Instant death from killer USB
Russian hackers have created a USB stick that can instantly destroy any machine it is plugged into. Created by a Russian security researcher known as ‘Dark Purple’ the device can permanently destroy much of a computer’s innards within seconds of being plugged in by delivering a negative 220-volt electric surge into the USB port. The stick looks normal, and there are no outward signs it’s malicious but it is deadly. Where normal USB drive is powered by 5V, the killer USB drive has “an inverting DC/DC converter [which] runs and charges capacitors to -110V.” When it has reached -110V, a field transistor within the device turns on and then feeds -110V back into the computer. When the voltage on [the] capacitors increases to -7V, the transistor closes and the DC/DC starts. The result is a loop, which runs until, in Dark Purple’s own words, “everything possible is broken.”

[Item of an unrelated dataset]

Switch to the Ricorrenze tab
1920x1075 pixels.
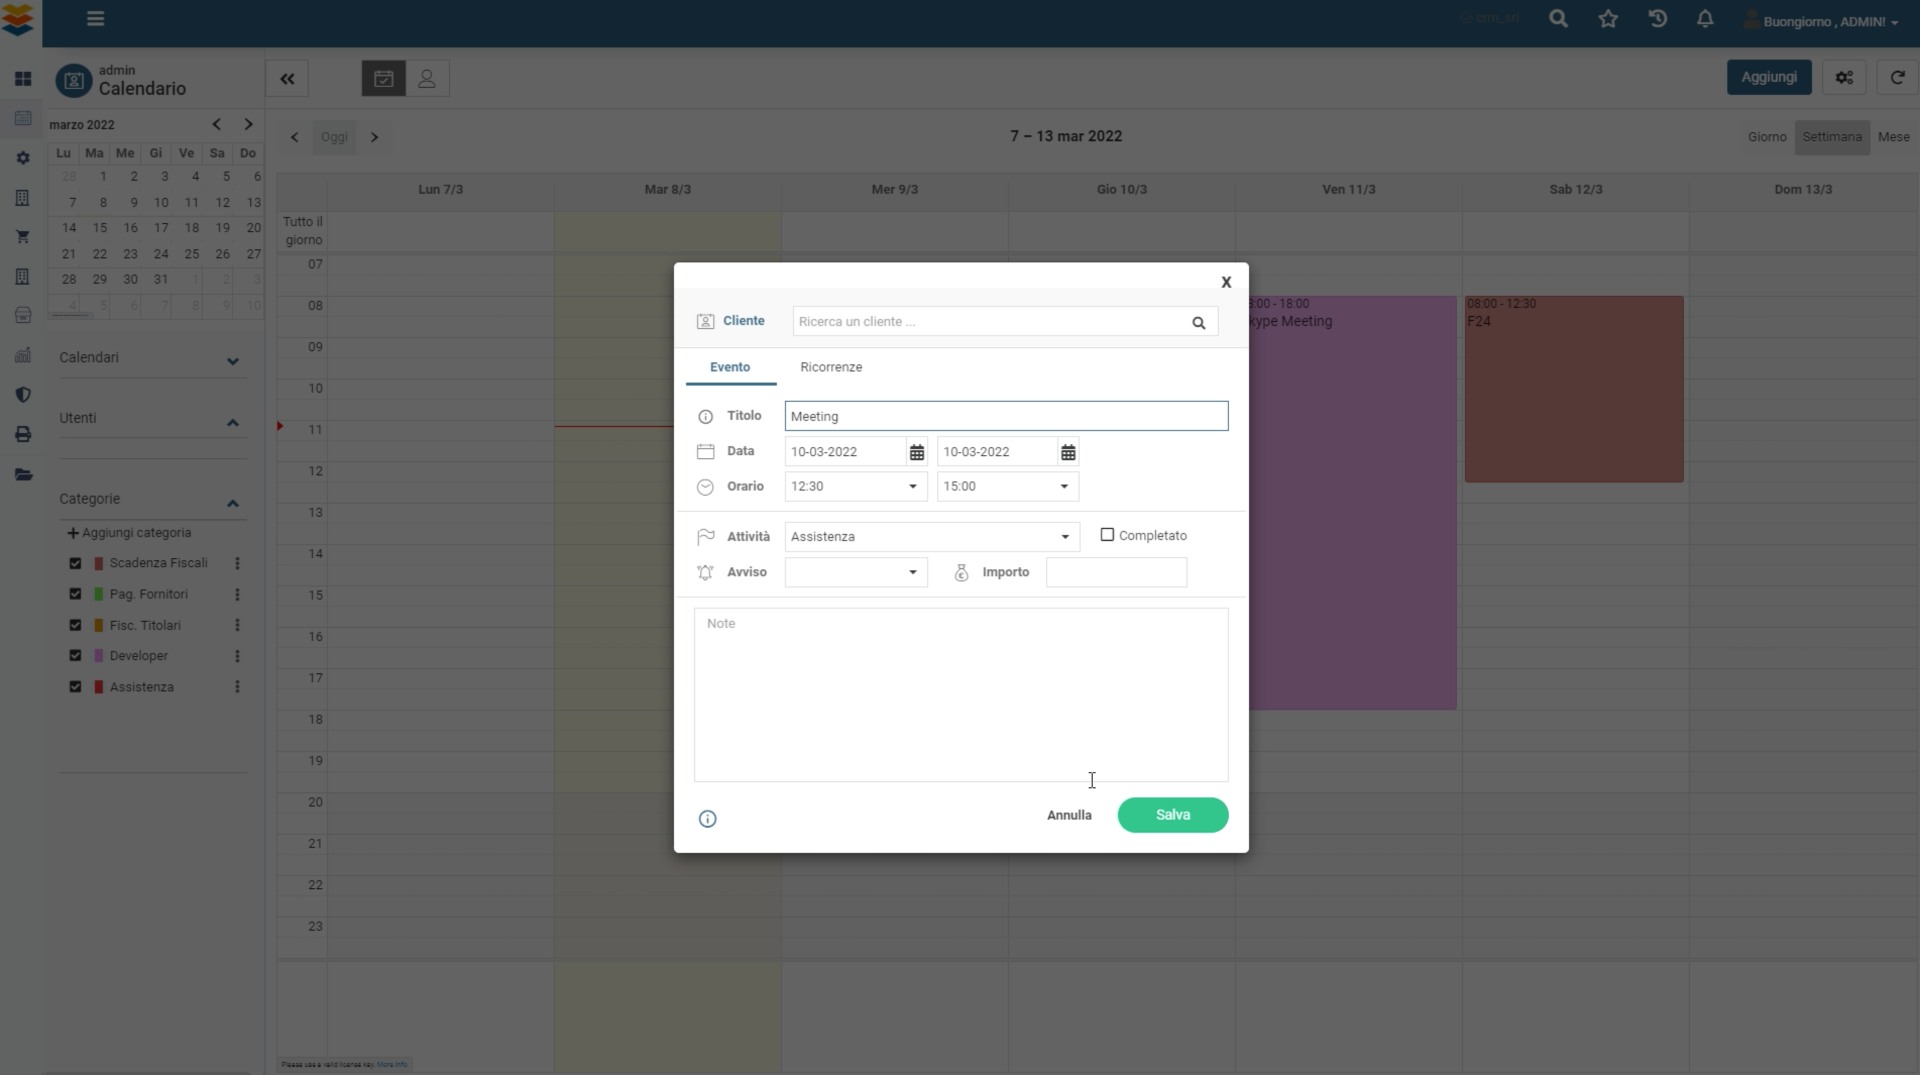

Killer USB is not at all a new concept; USB drives are used as a valid weapon to compromise the system in air-gapped networks.
The Stuxnet worm that targets industrial control systems that are used to monitor and control large scale industrial facilities like power plants, dams, waste processing systems and similar operations is a good example. The virus ravaged Iran’s Natanzy nuclear facility and was bought into the secure area after being loaded onto an unsuspecting worker’s thumb drive. The cyber attack was reportedly a collaboration between the USA and Israel and is believed to have destroyed around a fifth of Iran’s nuclear centrifuges by causing them to spin out of control.
It might seem impossible that such a killer device would every cross your desk, but when you buy such items as USBs online from overseas sources, there is always the risk no matter how small you think that might be. You may not be a nuclear power station but relatively speaking, if you lose your computer along with all your important files and data stored in it, the outcome may be just as destructive.